The mean visual acuity (VA) at each follow-up time between the study and control group. Study group (group A): the group received antioxidant tablets, Control group (group B): the group received placebo tablets, VA = visual acuity, logMAR = logarithm of minimum angle of resolution.
(Enlarge Image)
Figure 4.
The mean central macular thickness (CMT) at each follow-up time between the study and control group. Study group (group A): the group received antioxidant tablets, Control group (group B): the group received placebo tablets, CMT = central macular thickness.

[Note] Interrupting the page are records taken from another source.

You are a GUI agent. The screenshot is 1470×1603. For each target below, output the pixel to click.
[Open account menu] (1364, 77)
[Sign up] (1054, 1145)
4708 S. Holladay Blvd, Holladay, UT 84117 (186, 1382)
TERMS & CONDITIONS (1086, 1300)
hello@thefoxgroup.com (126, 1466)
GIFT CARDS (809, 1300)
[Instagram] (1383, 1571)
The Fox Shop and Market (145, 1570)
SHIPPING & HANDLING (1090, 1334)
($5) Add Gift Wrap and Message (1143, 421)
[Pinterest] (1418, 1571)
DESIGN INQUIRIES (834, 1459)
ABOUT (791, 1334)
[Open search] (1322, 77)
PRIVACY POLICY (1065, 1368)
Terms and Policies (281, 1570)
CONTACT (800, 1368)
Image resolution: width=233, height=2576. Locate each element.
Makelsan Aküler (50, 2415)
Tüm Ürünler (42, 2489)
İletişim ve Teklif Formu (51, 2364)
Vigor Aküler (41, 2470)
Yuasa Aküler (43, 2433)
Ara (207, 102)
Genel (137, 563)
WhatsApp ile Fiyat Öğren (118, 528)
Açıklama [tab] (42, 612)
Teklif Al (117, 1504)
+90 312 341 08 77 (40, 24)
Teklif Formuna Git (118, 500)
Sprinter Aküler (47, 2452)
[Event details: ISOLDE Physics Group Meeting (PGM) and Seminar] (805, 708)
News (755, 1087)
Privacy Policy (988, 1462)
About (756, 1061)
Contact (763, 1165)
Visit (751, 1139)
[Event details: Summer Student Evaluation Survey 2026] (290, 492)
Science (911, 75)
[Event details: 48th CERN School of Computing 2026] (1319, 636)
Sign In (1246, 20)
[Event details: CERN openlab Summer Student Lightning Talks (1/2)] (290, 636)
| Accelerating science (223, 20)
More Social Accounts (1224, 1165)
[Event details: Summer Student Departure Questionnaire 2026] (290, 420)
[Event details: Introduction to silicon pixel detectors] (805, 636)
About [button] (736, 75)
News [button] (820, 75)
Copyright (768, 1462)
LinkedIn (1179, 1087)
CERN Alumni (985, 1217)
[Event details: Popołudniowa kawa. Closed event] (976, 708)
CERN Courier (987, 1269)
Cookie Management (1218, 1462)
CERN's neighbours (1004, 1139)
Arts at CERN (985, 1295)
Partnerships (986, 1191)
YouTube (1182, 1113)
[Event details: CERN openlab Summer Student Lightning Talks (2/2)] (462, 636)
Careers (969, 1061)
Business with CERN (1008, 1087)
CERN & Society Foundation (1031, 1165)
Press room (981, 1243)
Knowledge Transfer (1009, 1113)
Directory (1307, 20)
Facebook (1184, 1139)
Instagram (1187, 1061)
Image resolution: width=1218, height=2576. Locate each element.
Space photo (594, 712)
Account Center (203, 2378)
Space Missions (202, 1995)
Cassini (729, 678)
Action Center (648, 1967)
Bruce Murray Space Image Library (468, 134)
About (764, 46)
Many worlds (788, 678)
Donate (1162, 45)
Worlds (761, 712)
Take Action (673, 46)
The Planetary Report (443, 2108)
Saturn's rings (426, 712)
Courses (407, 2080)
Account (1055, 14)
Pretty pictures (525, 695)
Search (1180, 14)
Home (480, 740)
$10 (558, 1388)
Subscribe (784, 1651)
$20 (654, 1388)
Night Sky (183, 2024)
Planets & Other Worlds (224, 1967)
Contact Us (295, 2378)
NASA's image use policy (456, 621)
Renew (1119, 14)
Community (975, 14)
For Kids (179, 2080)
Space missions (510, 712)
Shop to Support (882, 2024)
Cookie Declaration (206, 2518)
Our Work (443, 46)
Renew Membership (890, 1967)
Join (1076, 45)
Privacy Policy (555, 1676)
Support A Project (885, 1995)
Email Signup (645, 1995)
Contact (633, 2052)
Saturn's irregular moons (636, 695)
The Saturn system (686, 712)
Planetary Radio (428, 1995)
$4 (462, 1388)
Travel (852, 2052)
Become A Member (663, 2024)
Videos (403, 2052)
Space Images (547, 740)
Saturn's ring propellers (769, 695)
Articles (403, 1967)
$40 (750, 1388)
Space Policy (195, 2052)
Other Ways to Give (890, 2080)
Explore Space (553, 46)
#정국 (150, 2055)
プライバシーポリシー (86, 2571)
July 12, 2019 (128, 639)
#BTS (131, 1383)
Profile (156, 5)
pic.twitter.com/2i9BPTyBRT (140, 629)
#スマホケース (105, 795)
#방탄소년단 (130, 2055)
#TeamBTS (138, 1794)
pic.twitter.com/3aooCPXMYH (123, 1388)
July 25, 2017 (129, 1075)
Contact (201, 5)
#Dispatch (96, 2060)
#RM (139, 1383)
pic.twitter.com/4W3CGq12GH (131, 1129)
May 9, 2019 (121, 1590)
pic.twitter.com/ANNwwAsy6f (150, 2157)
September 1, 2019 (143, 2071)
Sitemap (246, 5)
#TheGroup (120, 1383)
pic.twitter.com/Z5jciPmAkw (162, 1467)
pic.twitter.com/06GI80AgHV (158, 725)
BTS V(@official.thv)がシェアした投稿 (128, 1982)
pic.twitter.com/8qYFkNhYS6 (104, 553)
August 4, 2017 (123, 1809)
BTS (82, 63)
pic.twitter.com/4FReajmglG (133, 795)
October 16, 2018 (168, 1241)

Because of the difference in leakage activities after 3 months of randomization, 4 patients in the study group and 11 patients in the control group were considered for additional laser treatment or PDT (including 2 recurrent cases). The p-value also demonstrated significance (odds ratio, 0.23; 95% CI, 0.061-0.872; p = 0.03) in terms of these additional treatments (Table 2). Thereafter, although the study showed no significance between the final VA and CMT as determined by OCT, the results showed that the patients who received high-dose antioxidants in the acute phase of the disease had less of a chance of having subretinal fluid and being treated by laser or PDT at the end of the 3 month.